4. Develop loan proposals. Establishing relationships with lenders and securing loans is a process, not a one-time event. This requires developing well thought out and comprehensive loan proposals/financial statements. Work with your accountant when setting up important proposals to assure that you supply lenders with everything they need to know.

5. Familiarize yourself with all different types of credit. Sometime your company may benefit from regular term loans. Other times a line of credit (secured or unsecured) may be preferable. Become knowledgeable with all types of loans so you can make the decision, not your lender.

6. Know about savings and investments, both for your company and for you personally. It's important to maximize the profits you earn once they're in the bank. Putting significant sums into a checking account that earns little interest means that you may be missing an opportunity to let the bank work for you. Similarly, your private retirement assets need to be managed wisely. Familiarize yourself with all aspects of investment, from stocks and bonds to CDs and money markets.

7. Know when to invest profits and when to plow them back into your business. This is an often-overlooked but vital growth fundamental. Work with a skilled money manager or accountant when considering options.

8. Start-up funding. This includes all funding secured during a company's first 3 to 5 years. Usually this type of funding needs to be the most creative because start-up companies do not have a financial track record.
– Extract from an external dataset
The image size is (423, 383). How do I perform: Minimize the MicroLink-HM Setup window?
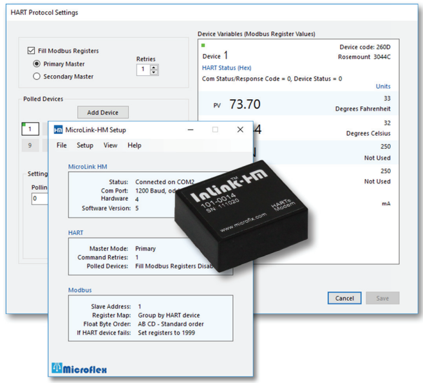[191, 130]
9. Payroll. It's vital that you understand everything about how you pay your employees. Don't just let your bookkeeper write checks. Consult experts to make sure everything involved with payroll is secure and streamlined. This includes check writing or automatic deposit (with security measures put in place through your bank), meeting all federal and local tax and insurance requirements, retirement fund financing, etc. Payroll for a growing company is often more complex than anticipated. Staying on top from the beginning can save you untold headaches.

10. Develop an overall financial plan so that every dollar that comes in flows seamlessly through all the proper channels. The trail of every incoming check or credit should be systematic. Work with your accountant to design a system that assures revenue ends up where you want it when you need it.